Count how many lines in the rows below contain the string "Task". Case matters, so give only the number.
_ _ _
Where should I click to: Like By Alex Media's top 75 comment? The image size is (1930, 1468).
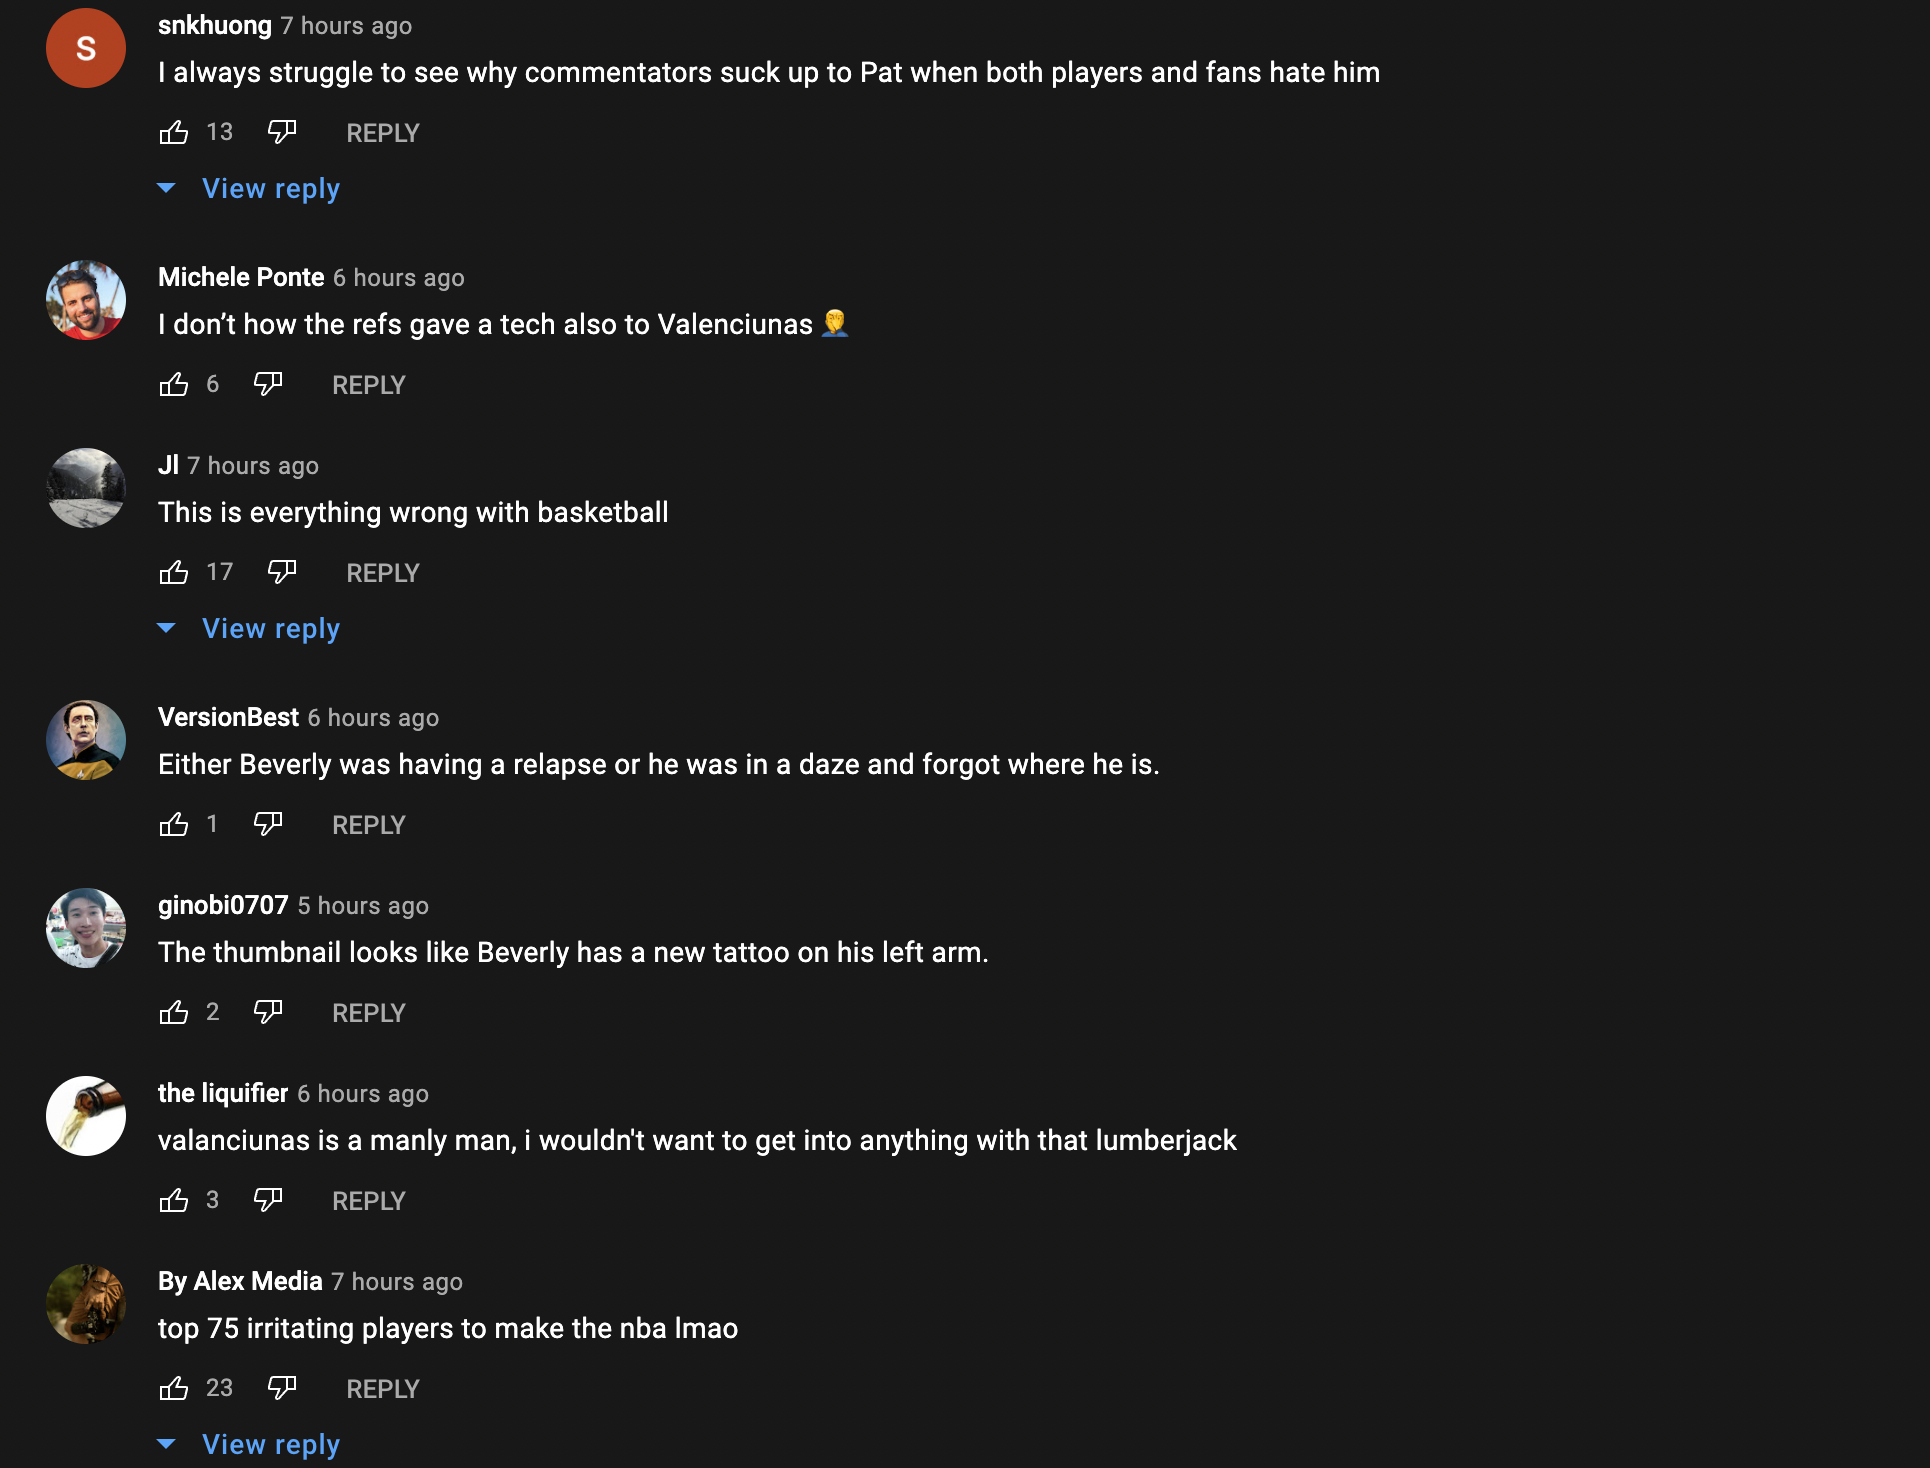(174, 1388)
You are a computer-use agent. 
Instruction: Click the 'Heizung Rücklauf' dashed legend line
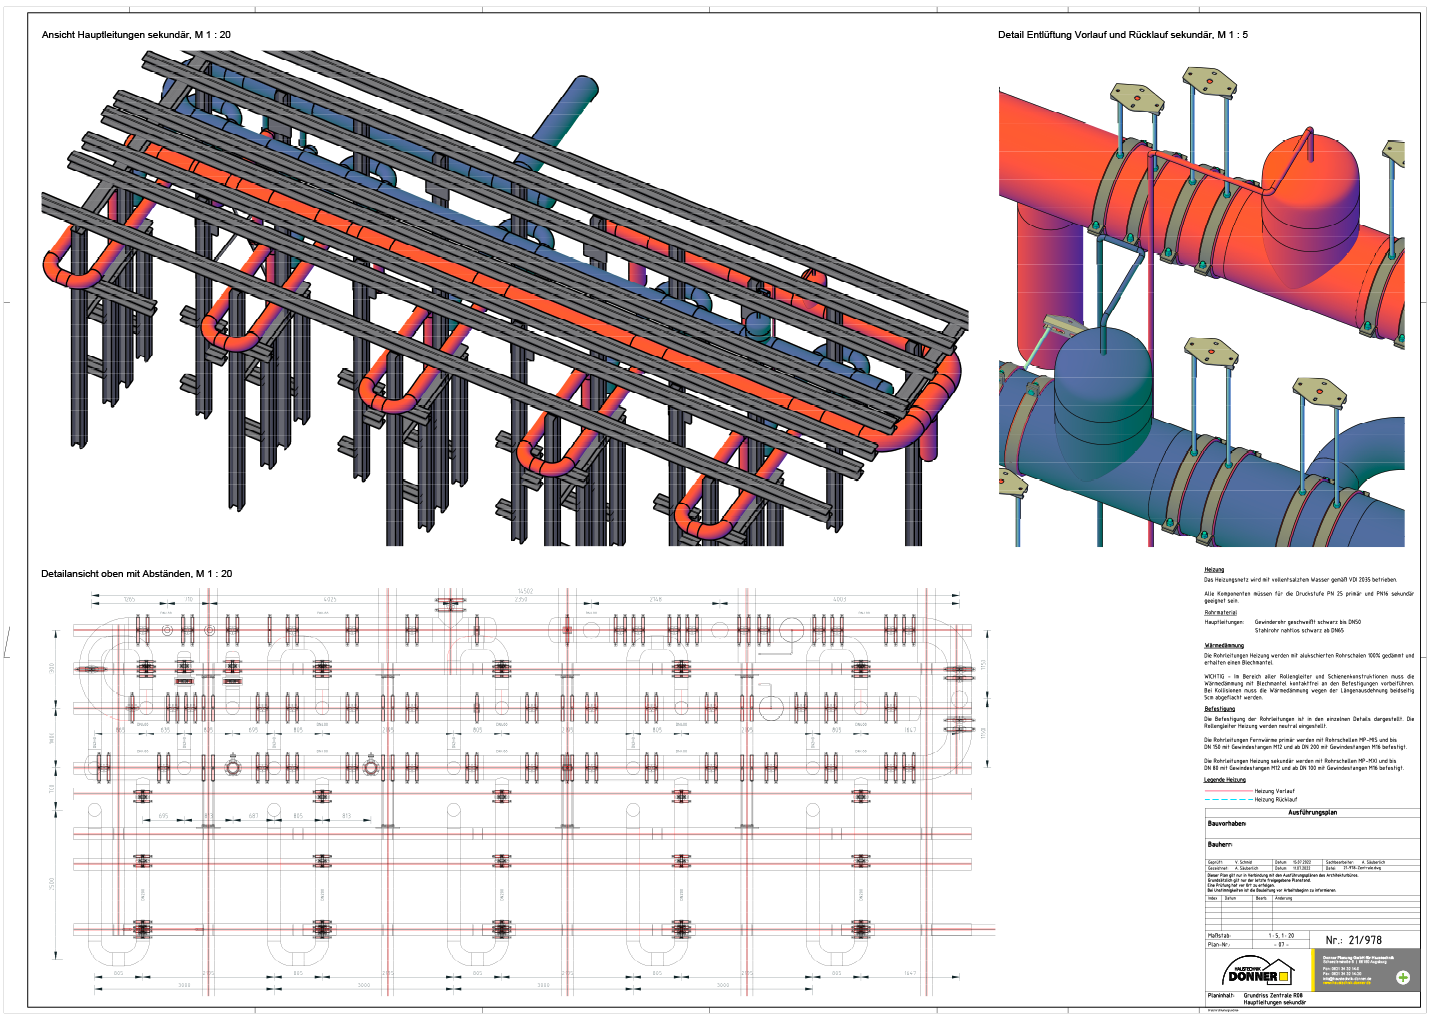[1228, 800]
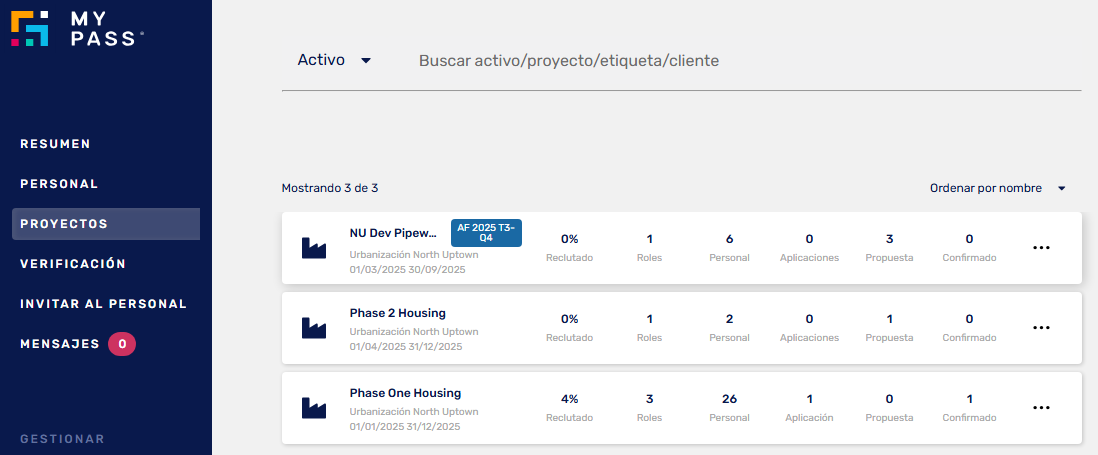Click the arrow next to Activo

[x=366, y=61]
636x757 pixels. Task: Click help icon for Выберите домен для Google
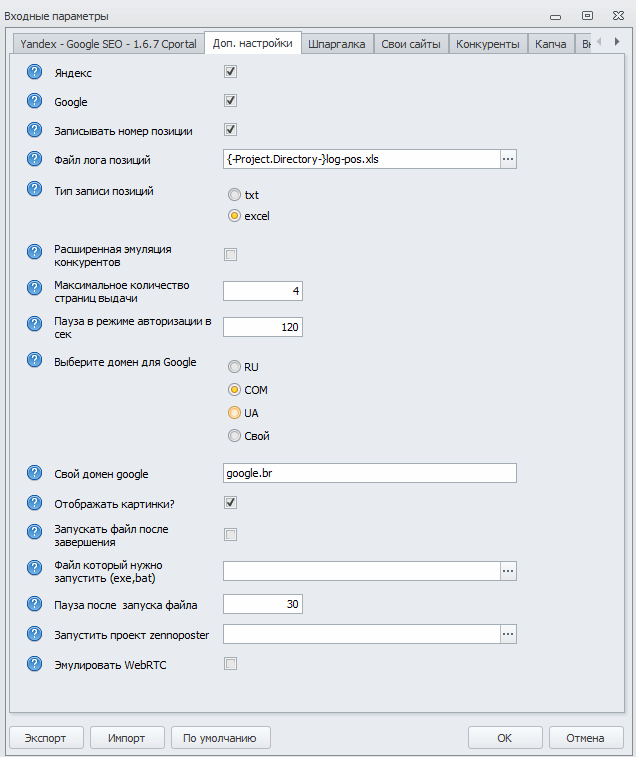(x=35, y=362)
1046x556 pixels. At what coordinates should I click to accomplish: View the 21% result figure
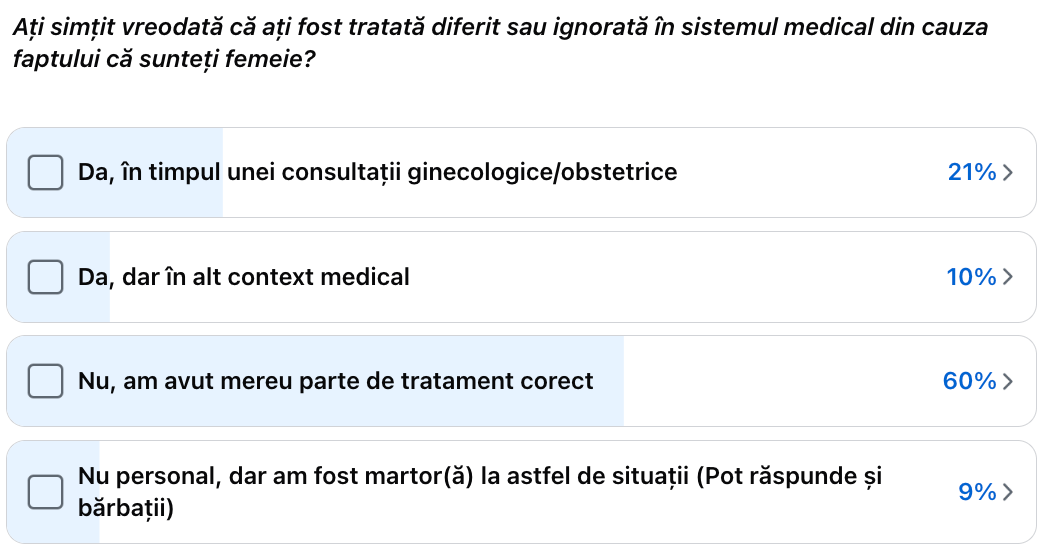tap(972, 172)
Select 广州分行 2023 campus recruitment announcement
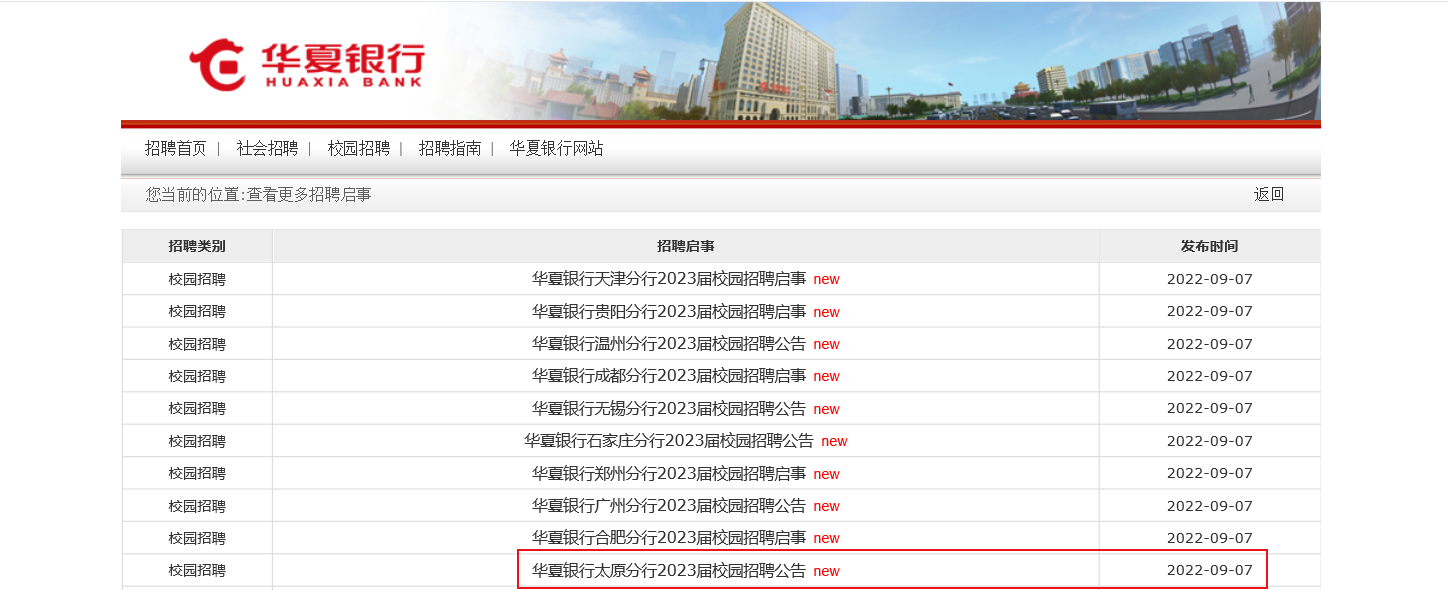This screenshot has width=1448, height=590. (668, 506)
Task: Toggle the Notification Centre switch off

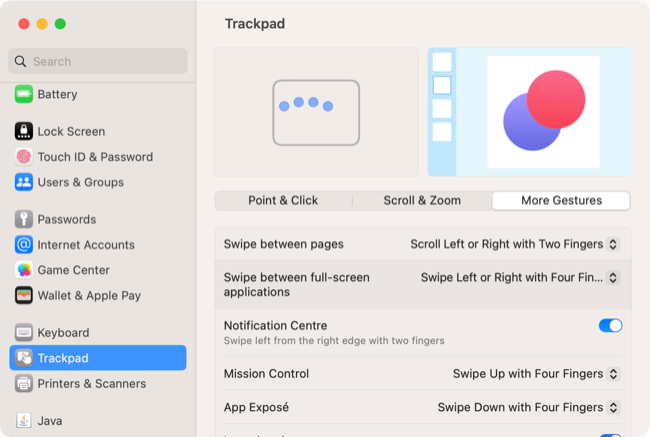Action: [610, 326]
_ _ _
_Solution to the exercise_
2